Did you know that Marie Dressler was the top money-making star in 1932 and 1933? Eat your heart out, Greta Garbo! Did you know Wallace Beery was the highest-paid star in Hollywood in 1932? Eat your heart out, Clark Gable! This unlikely couple (by today’s standards) were wildly popular. They co-starred in Min and Bill, a terrific little movie which led to them being put together again in Tugboat Annie. The kindest thing you could say about Dressler was that she was tubby and plain. If you wanted to be mean you could call her fat and ugly and not really be inaccurate. (Beery was no matinee idol, either.) But boy, was she funny! I loved her in Dinner at Eight.

I’ve been trying to think of another woman of her era in the movies who could carry a comedy all by herself and I’m coming up empty. On Broadway there was Fannie Brice, but no real funny actresses in the movies except for comedy foils like Margaret Dumont with the Marx Brothers. It wasn’t until a bit later that screwball comedies became popular, but even then they were romantic comedies, and the women were part of a funny couple.
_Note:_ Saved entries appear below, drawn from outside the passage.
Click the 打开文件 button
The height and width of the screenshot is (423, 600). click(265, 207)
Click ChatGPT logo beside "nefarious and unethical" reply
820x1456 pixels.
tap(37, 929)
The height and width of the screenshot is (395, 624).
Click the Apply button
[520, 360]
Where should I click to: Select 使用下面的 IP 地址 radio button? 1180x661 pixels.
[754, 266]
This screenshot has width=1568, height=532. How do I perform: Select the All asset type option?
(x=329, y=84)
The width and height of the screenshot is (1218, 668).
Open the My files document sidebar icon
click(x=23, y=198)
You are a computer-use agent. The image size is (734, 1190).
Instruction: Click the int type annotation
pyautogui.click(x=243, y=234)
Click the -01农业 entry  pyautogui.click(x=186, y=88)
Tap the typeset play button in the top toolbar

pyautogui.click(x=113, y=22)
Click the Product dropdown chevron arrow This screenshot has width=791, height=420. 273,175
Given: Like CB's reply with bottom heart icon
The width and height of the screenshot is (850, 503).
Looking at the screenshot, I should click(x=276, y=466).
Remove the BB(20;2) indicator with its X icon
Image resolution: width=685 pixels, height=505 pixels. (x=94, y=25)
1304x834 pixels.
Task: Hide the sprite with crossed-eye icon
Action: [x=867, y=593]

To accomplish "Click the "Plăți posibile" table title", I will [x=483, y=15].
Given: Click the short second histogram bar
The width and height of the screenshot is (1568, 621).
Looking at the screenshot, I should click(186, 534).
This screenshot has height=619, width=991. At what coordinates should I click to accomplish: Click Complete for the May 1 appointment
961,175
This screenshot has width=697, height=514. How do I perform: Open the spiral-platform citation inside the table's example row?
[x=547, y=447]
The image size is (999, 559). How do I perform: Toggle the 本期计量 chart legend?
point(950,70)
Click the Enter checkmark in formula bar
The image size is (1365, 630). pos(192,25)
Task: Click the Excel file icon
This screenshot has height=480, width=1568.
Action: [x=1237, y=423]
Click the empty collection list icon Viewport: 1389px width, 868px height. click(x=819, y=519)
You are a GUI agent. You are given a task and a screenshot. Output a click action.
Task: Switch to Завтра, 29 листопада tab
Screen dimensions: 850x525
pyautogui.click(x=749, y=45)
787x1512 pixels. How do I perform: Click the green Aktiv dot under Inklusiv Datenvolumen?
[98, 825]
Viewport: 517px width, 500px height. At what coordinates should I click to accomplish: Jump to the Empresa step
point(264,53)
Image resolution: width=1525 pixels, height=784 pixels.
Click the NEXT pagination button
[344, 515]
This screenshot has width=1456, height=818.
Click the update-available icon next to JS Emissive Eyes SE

There is nothing romantic about this one. She plays a middle-to-old-aged woman who has been the governess/maid/mother to the Smith family for thirty years. She plans to take her first vacation to Niagara Falls, and the widowed Mr. Smith (Jean Hersholt) goes along and reveals that he would like to marry her. After a lot of resistance, she agrees. Then he suffers a heart attack and dies, and leaves everything to her. Which does not go down well at all with three out of four of the ingrate children. She ends up on trial for murder. Doesn’t sound all that funny, does it? Particularly when the movie starts out with a woman dying in childbirth. And it’s true, the ending gets pretty sloppy and sentimental, and Emma is a bit over the top in her lack of concern for herself and total devotion to the rat bastard kids. But it’s the getting there that is fun. She has such an expressive face, and she has some great lines. It’s not her best movie, but well worth watching. Myrna Loy is in it, a few years before she became a big star.